Klemperer sends the police to the Markos Dance Company after Patricia goes missing, belatedly appealing to The Proper Channels. These police officers get bewitched almost instantly. We see some of the witches teasing the officers’ catatonic bodies, even using a giant hook to play with their genitals, cackling witchily all the while. But when Klemperer goes to follow up with them, the officers have no memory of the incident. in fact, they tell him that they didn’t see “anything worth remembering.” And this once reasonable man is made to feel completely unreasonable for suggesting that these women could be lying, let alone that they could be witches. The police cannot conceive of themselves being fooled, whether through spells or through subterfuge, so they make Klemperer’s concerns ridiculous.

Evil thrives in offending reason. Reasonable people cannot, or will not, conceive of how bad things can get, or how smoothly it can get that way. Which all feels horrifyingly relatable at this particular moment.

Things do get very bad for almost everyone in this movie, after a smooth and slow build. As she drags him to his doom, one of the witches screams at Klemperer, “What reason is there to pity you? You had five years to get your wife out of Berlin before arrests began. When women tell you the truth, you don’t pity them. You tell them they have delusions!” By the time he started believing, it was too late for Anke. It was too late for Patricia. He failed, and he was failed, and doom came for everyone.

“It’s all a mess, isn’t it? The one out there, the one in here, the one that’s coming. Why is everyone so ready to think the worst is over?” - Susie Bannion

On Sunday night, hours after I finished my rewatch, Donald Trump held an unapologetically white nationalist rally in Madison Square Garden to get his followers revved up for this final week of his presidential campaign. But, of course, that’s not all he wants his followers revved up for. His running mate has been putting a less jaundiced face on it, and media coverage has been dutifully sane-washing it, but Trump is very plainly grooming his followers to commit violence. If he wins, it will be state-sanctioned violence, since all of his policy solutions are “mass deportation” or “eliminating my political enemies.” If he loses, it may not be state-sanctioned, but it will still be violence. Like, people are currently setting fire to ballot boxes. Listening to what the man says and seeing what his followers do should make it undeniably clear.

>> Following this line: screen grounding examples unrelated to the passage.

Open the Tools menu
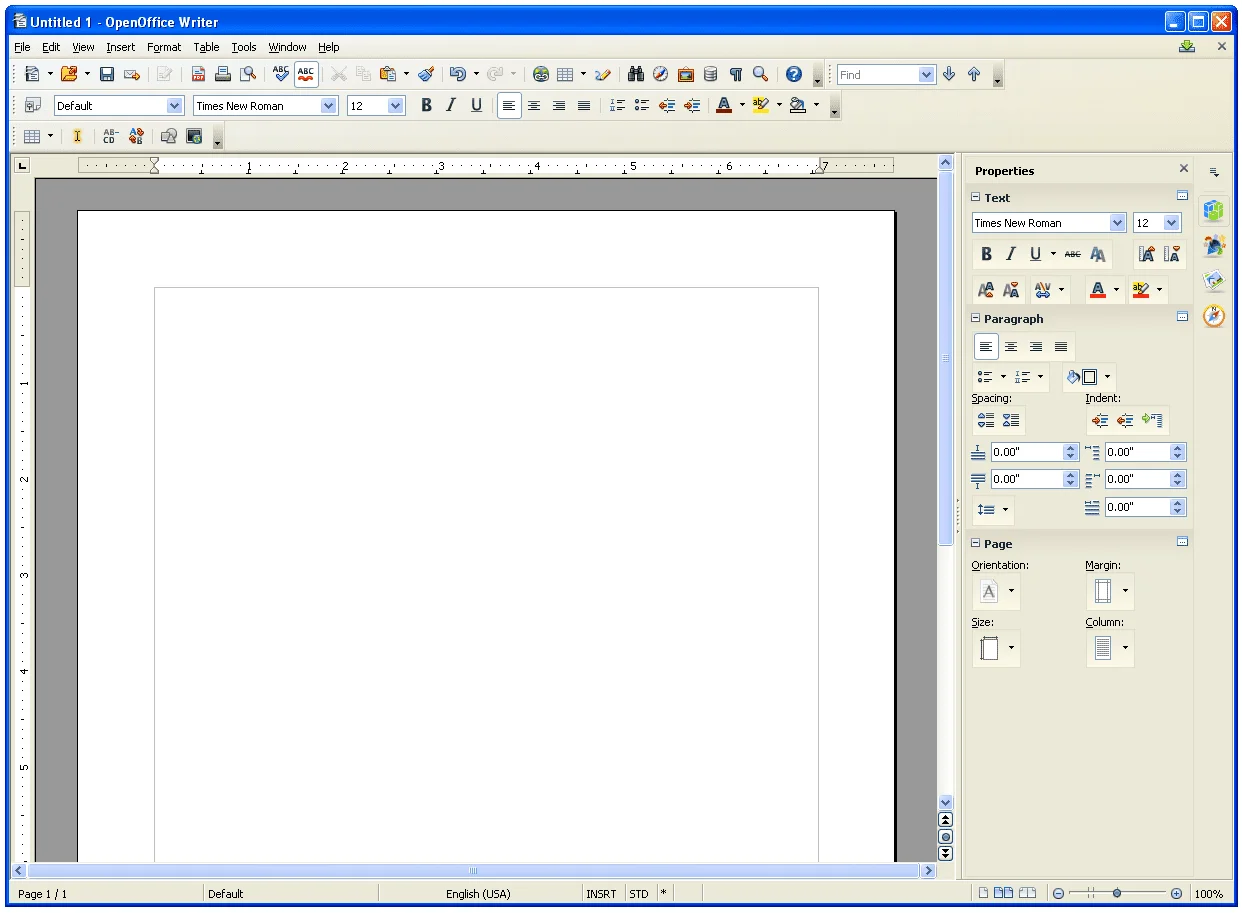This screenshot has height=913, width=1242. 243,47
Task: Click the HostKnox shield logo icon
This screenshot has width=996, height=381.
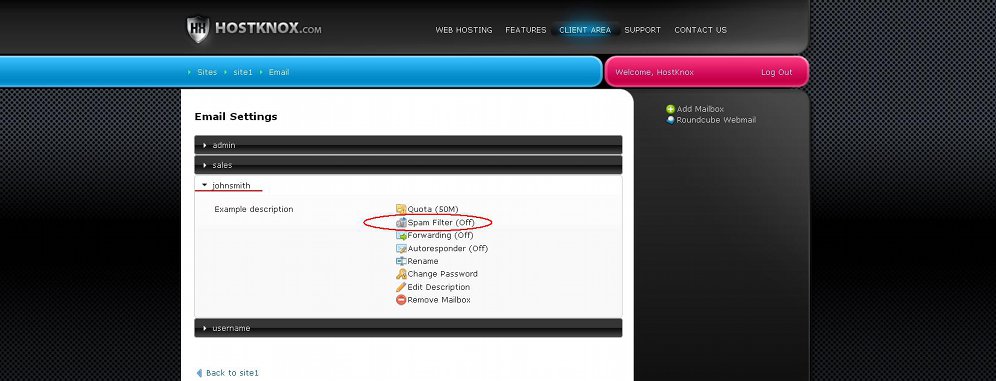Action: 198,29
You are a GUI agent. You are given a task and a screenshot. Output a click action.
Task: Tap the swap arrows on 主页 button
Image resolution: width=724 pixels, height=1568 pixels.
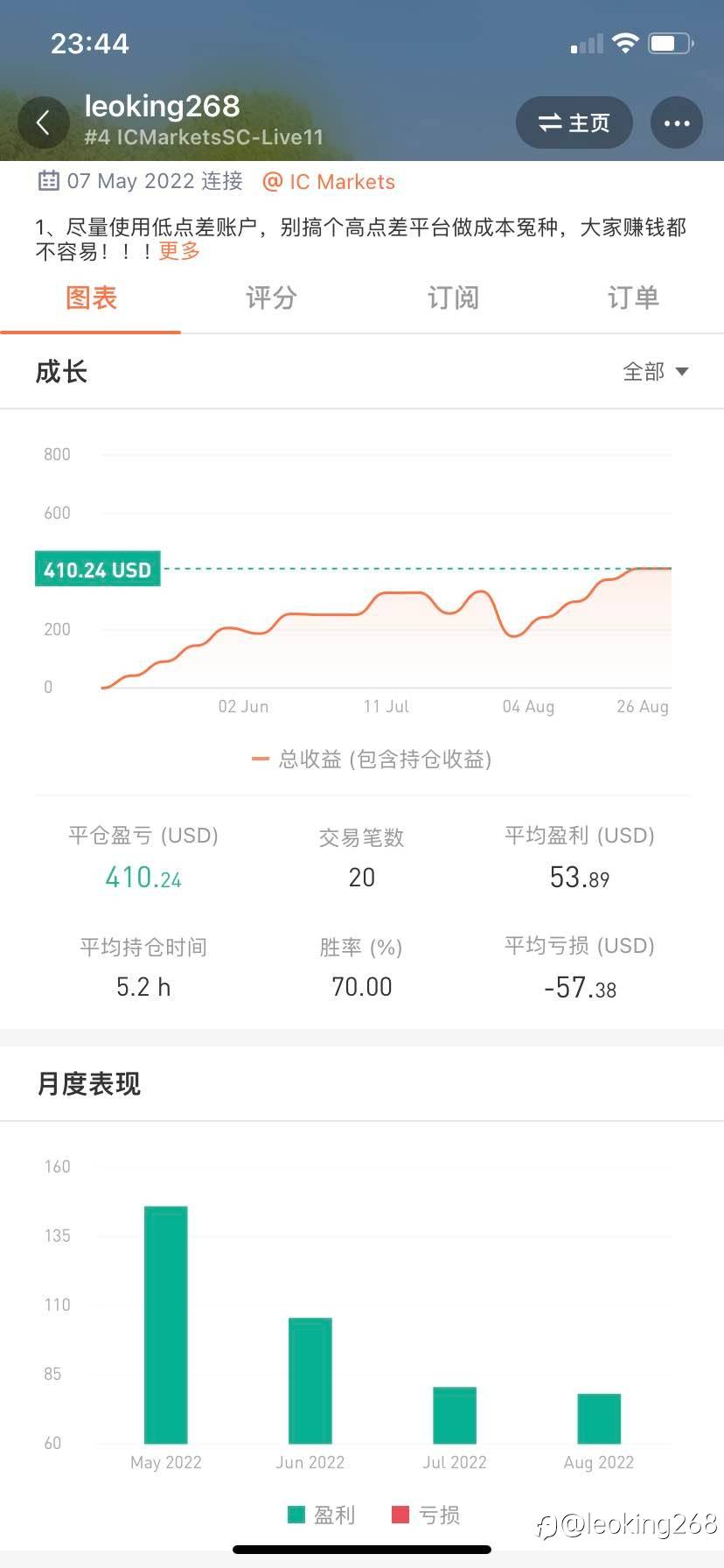point(550,123)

But there are still so many loud, powerful people who cannot or will not accept it. Who physically recoil when they hear you call Trump a fascist, because it’s too histrionic a label for them. They urged us to be reasonable in 2016, and they’re urging us to do the same now, eight years later. They are trying to take refuge in the reasonable, because the evil that Trump champions seems as ridiculous as the people who take that evil seriously. And somehow, it seems more ridiculous to them than the idea that there’s a good billionaire out there who will save journalism from the ones currently demolishing it. Or the idea that there’s One Weird Trick that will make other reasonable voters realize they can’t continue to support Trump. And at the same time, his little mouthpieces believe that they’re winning by cozying up to the strongman in the room, ignoring or actually not knowing that they’re as much a joke to him as the catatonic police were to the Markos witches. They cannot believe that they’re being used or lied to.

The risk of taking danger too seriously is largely reputational—not wanting to appear foolish or weak. The risk of not taking danger seriously enough is legitimately material. It’s the ability to move freely through the world. It’s one’s humanity not being subject to the whims of the state. It’s lives.

Sitting politicians spoke at this rally, as did flailing tv personalities, racist podcast hosts, and DEI hires. Their colleagues will calmly assure us that Trump’s insistence on rooting out “the enemy from within” isn’t as dangerous as people calling this language fascistic; or that Stephen Miller saying that “America is for Americans and Americans only” is simply politically charged, while college students protesting America’s role in genocide is “violence.” They will stay reasonable, and diagnose the rest of us with “delusion descend[ing] into panic.”